(Industrial Electrochemistry and Electrochemical Engineering Division H. H. Dow Memorial Student Achievement Award) Mechanistic Analysis of Interface Stability in Solid-State Batteries

Abstract

Solid-state batteries (SSBs) utilizing lithium metal anodes are promising next-generation energy storage systems, capable of offering enhanced energy density and power density when compared to conventional lithium-ion batteries. However, the morphological instability of the lithium anode continues to be a major challenge, resulting in filamentous lithium growth and internal short circuit across a wide range of inorganic solid electrolytes. In addition, the formation and growth of interfacial voids during stripping is a critical mechanism that limits the rate performance of SSBs.

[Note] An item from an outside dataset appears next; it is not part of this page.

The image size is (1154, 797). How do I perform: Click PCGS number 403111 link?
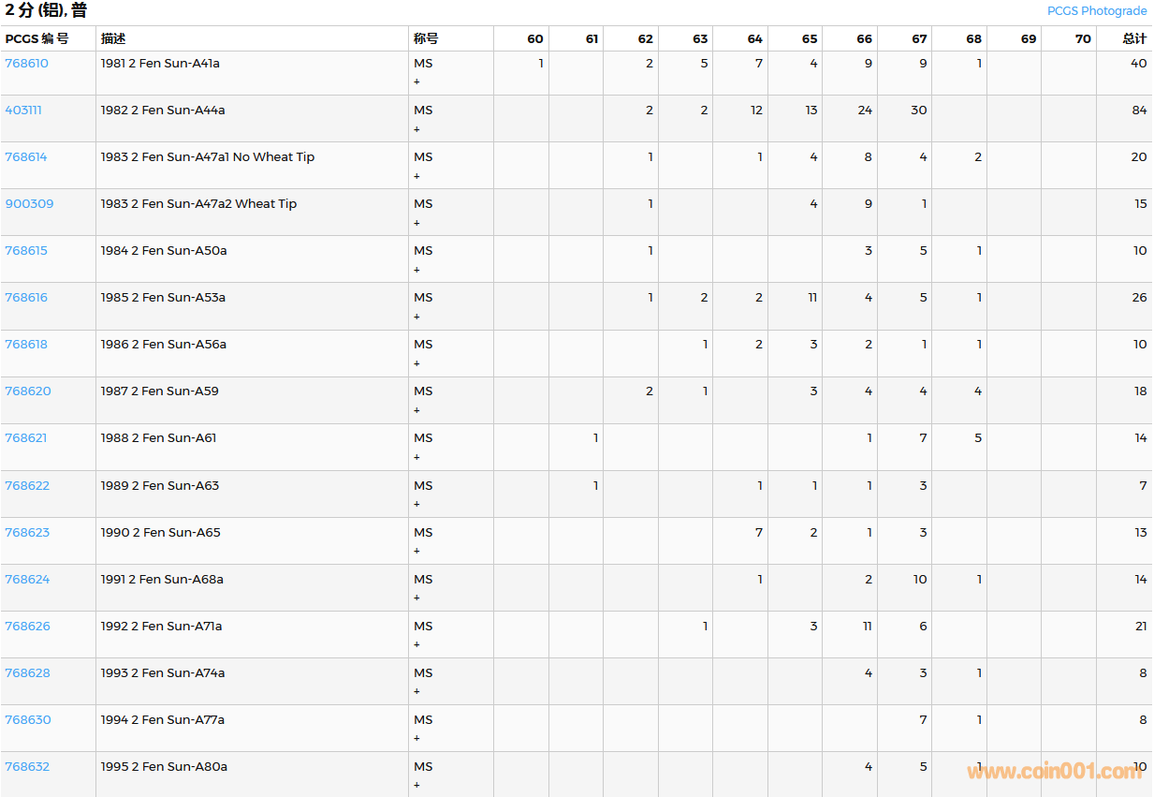click(23, 111)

A coupled set of electrochemical-transport-mechanics processes governs the dynamic evolution and stability of the solid electrolyte/lithium interface. This interaction is affected by various factors including the mechanical properties and microstructure of the solid electrolyte and lithium metal, external pressure, operating temperature, and interfacial heterogeneities. In this presentation, the competing nature of interfacial mechanisms including electrodissolution, lithium mechanics and lithium diffusion kinetics on the origin of voids during stripping will be discussed. The coupled electrochemical-mechanical processes governing the evolution of lithium filaments, especially driven by microstructural heterogeneities such as grain boundaries will be delineated. An analysis pertaining to the dependence of such failure mechanisms on the external temperature, temperature and current density will be presented. Lastly, the role of underlying electrochemical interactions at the solid-solid interface on the onset of thermal instability in SSBs will be evaluated.